INDIANAPOLIS — There are lots of new faces at the outside linebacker position for the Indianapolis Colts this offseason.
But one familiar face has remained the same as the defense has taken the field going into Phase II of offseason workouts — albeit in a completely different role.
Robert Mathis, who retired at the end of the 2016 season having sacked more quarterbacks than any other player in Colts history, has been spending his time assisting defensive coordinator Ted Monachino with a newer, younger bunch of pass rushers.
"Robert is volunteering his time right now," Monachino said this week. "It's great to have him in the building any time we can get him in."
Mathis said recently that he's been spending about five hours a day at the Colts' facility helping mentor his replacements — and there are many.
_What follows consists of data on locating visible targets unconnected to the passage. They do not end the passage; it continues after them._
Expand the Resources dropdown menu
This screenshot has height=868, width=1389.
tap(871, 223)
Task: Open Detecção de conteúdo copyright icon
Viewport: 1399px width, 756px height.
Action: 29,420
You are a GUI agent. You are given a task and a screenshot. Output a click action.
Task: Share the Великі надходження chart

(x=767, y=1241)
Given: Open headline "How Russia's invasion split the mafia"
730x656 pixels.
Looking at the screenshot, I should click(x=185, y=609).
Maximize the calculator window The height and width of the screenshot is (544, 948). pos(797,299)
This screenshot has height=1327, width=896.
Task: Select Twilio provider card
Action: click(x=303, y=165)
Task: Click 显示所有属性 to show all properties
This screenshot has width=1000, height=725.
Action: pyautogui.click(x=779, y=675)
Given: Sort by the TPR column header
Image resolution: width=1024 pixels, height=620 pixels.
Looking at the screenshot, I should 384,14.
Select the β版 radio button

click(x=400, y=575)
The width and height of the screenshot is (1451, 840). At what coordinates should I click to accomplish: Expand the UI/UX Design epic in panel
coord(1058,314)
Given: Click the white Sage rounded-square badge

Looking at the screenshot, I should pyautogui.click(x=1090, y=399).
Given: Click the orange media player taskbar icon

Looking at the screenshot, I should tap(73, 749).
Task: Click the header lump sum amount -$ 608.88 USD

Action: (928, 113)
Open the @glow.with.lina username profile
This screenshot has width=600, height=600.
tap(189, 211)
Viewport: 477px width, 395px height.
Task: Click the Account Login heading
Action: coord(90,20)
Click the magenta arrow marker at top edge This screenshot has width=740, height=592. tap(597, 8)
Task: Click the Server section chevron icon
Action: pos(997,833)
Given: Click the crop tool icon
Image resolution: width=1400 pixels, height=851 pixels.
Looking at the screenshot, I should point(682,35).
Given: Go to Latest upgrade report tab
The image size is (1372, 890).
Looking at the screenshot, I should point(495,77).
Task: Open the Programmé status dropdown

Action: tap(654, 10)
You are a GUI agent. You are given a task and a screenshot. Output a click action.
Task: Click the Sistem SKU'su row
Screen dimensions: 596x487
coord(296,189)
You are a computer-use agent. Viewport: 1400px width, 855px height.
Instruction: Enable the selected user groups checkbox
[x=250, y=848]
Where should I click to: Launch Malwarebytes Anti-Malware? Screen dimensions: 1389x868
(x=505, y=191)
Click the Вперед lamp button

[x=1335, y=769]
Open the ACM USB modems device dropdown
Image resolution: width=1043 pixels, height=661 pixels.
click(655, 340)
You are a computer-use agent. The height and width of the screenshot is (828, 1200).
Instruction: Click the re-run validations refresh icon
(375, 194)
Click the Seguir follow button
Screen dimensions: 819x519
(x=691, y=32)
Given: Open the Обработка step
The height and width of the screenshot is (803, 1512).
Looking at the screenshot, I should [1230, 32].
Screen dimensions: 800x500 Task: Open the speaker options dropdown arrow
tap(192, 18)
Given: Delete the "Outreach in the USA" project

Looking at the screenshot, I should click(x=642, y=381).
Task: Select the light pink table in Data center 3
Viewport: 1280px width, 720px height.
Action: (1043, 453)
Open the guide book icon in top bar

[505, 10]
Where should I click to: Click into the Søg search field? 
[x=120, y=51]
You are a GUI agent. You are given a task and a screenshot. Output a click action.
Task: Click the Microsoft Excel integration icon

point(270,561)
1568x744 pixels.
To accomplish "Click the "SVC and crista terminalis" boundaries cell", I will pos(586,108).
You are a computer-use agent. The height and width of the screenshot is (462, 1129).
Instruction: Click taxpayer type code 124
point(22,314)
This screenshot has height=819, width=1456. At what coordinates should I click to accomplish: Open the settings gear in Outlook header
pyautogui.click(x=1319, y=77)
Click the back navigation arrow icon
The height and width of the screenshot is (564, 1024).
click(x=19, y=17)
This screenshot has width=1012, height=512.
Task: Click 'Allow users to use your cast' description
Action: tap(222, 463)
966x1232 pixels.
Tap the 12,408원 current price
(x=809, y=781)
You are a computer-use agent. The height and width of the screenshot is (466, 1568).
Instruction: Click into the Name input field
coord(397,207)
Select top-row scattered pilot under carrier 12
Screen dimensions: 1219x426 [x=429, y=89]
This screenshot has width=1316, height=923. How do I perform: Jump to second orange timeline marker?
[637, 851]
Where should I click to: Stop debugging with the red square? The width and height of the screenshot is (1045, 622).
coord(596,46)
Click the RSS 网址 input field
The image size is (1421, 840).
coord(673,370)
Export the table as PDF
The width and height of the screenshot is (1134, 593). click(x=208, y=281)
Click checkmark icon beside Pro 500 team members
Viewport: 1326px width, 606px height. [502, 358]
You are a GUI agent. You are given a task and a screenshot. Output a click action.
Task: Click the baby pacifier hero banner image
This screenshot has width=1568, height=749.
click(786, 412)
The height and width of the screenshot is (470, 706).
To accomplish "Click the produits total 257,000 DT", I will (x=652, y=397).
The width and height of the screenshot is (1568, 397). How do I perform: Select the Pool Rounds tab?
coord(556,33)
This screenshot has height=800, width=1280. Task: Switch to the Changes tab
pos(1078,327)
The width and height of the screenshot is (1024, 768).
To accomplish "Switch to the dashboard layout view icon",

Of the team's nine outside linebackers currently on the roster, just four — Akeem Ayers, Lavar Edwards, Curt Maggitt and Deiontrez Mount — are returning from last season.
New Colts general manager Chris Ballard gave the position a great deal of attention this offseason, signing the likes of John Simon, Jabaal Sheard and Barkevious Mingo in free agency, and selecting Tarell Basham — the 2016 Mid-American Conference Defensive Player of the Year — in the third round of this year's NFL Draft.
The way Monachino sees it, who better than Mathis — with his 123 career regular-season sacks and his 47 strip sacks, the most in NFL history — to mentor the next era of Colts pass rushers?
"He does a nice job," Monachino said. "He's a good communicator. He's sharp. He thinks ahead. He sees the game through a barn door instead of through a straw. Yeah, he can see how he fits. I think he's got a trait to do that."
Mathis also has the advantage of taking a couple different approaches with his players. He can relate with the guys who come into the league with a chip on their shoulder, as he came to the Colts as a fifth-round pick from a small school, Alabama A&M. But he's also been there, done that in the NFL, having won a Super Bowl title, was selected to six Pro Bowls and was the NFL's sack leader in 2013, with 19.5.
It's the classic case of an old dog teaching some new dogs his tricks.
"What's so different is Rob is such a different body type than some of those other guys. So some of those guys, that skill doesn't fit with what they'll do best. But any time they can learn from a master it's a good thing.
"It's great to see him out there in a pair of tennis shoes and a pullover instead of in pads too," Monachino added. "It's fun to watch him grow as a coach and I think that might be something he wants to do in his future."